Phoebe Gloeckner, the writer of the graphic novel “Diary of a Teenage Girl”, has been talking about the movie adaptation of her work in a U-M News Service press release Q & A. She gives some background on the project, and talks about Alexander Skarsgard wanting to know what happened to his character (Monroe) and the movie having to be less explicit than the book.
Phoebe Gloeckner, a U-M Stamps School of Art and Design professor, already made waves once with the 2002 release of her graphic novel, “The Diary of a Teenage Girl,” based on her own teen diaries. The books detailed a young girl’s initiation into sex and drugs, beginning with an affair with her mother’s boyfriend.
Now, Gloeckner is poised to make waves again when the film adaptation – starring Kristen Wiig and Alexander Skarsgard, and directed by Marielle Heller (who’d previously adapted the book for the stage) – premieres at the Sundance Film Festival on January 25, 2015.
A U-M News Service press release contains a Q&A with Heller about her book and the film adaptation.
Q: The book is based on your own diaries and life growing up in 1970s San Francisco. Were you hesitant about handing over the rights to your story for stage and now, film?
Gloeckner:Over the years, I’ve been approached by three different directors about turning the book into a film but I was never comfortable with the vision that they presented. Maybe it was because I had my own vision for a film version. Then, Marielle Heller approached me about creating a play. I thought that was so insane and couldn’t imagine it whatsoever, so I said yes. Over the last eight years, as she was researching and writing, we developed a strong relationship and I grew to trust her. So when she approached me about turning the play into a film, I said yes.
Q: Did Marielle Heller, the actors, or the production crew consult with you during the filming?
Gloeckner: I’ve spent a lot of time with Marielle, and I’ve answered questions and dug up old photos and drawings and read script drafts. Ultimately, it was weird for me to be involved. The material is so personal. I had to defer to Marielle and allow her to follow her own creative vision and create her own piece. I don’t think the movie could possibly be as dark and, well, explicit as the book. It’s a film, so it has to get an R rating.
I was on the set quite a bit. It was an amazing experience. Alexander Skarsgard did ask me quite a few questions about Monroe, the character he plays. Among other things, he wanted to know what became of him.
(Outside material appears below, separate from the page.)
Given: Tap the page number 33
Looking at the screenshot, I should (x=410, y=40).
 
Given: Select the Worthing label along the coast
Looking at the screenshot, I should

Q: The novel has long been considered a masterpiece within the genre of graphic novels. Are there any aspects of your drawings or graphics being incorporated into the film?
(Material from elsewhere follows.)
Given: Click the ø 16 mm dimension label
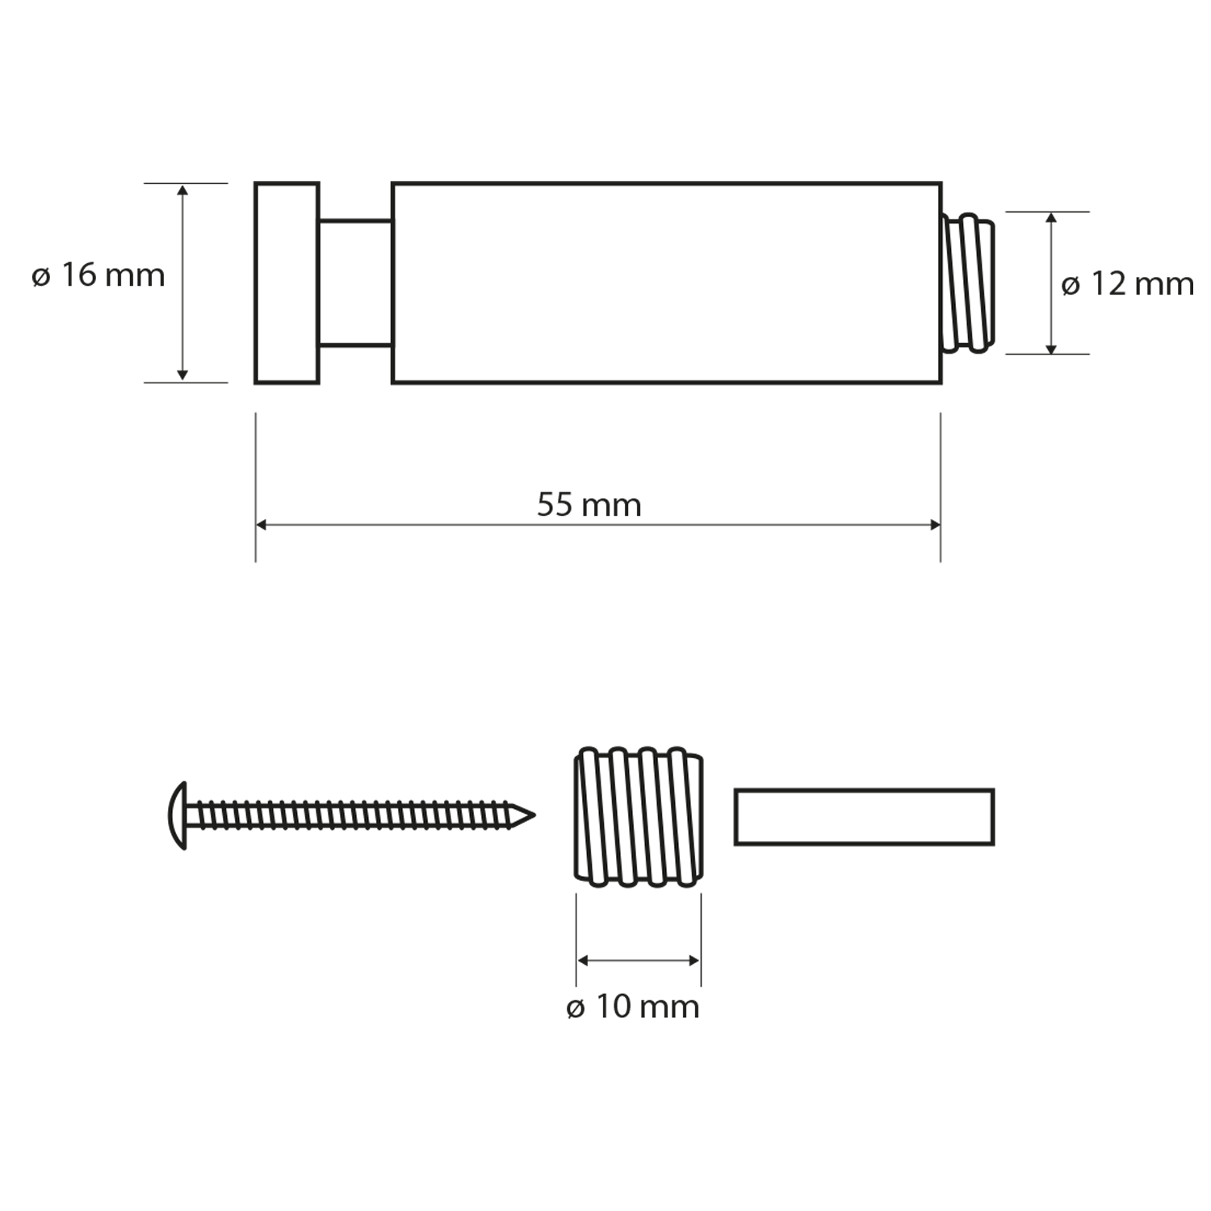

Gloeckner: Marielle created animations based on my drawings for the movie. There’s one animation based on a comic I drew when I was 15. In the book, the comics are part of the narrative, but in the movie, I think they play a different role, illustrating Minnie’s mind as an artist. Another difference, by the way, is that instead of writing, Minnie records the diary out loud. This just worked much better for film.
Q: Will you attend the Sundance premiere?
Gloeckner:Yes, I will be there. I actually haven’t seen the whole film yet, just noncontiguous scenes. I’m really nervous but I think Marielle is even more nervous for me to see the film. It’s really emotional. This part of my life was traumatic, and there are probably parts of it I still haven’t processed. But ultimately, I feel lucky – how many people get to see actors act out their life stories?
Gloeckner teaches graphic storytelling, illustration and electronic book arts at U-M’s Stamps School. In 2008, she was awarded the Guggenheim Fellowship to continue work on an ongoing project centering on the life of the family of a murdered teenager living in Ciudad Juárez, several hundred feet from the U.S.-Mexico border. She is currently working on an electronic, hybrid “multi-touch” novel based on her research in Juarez.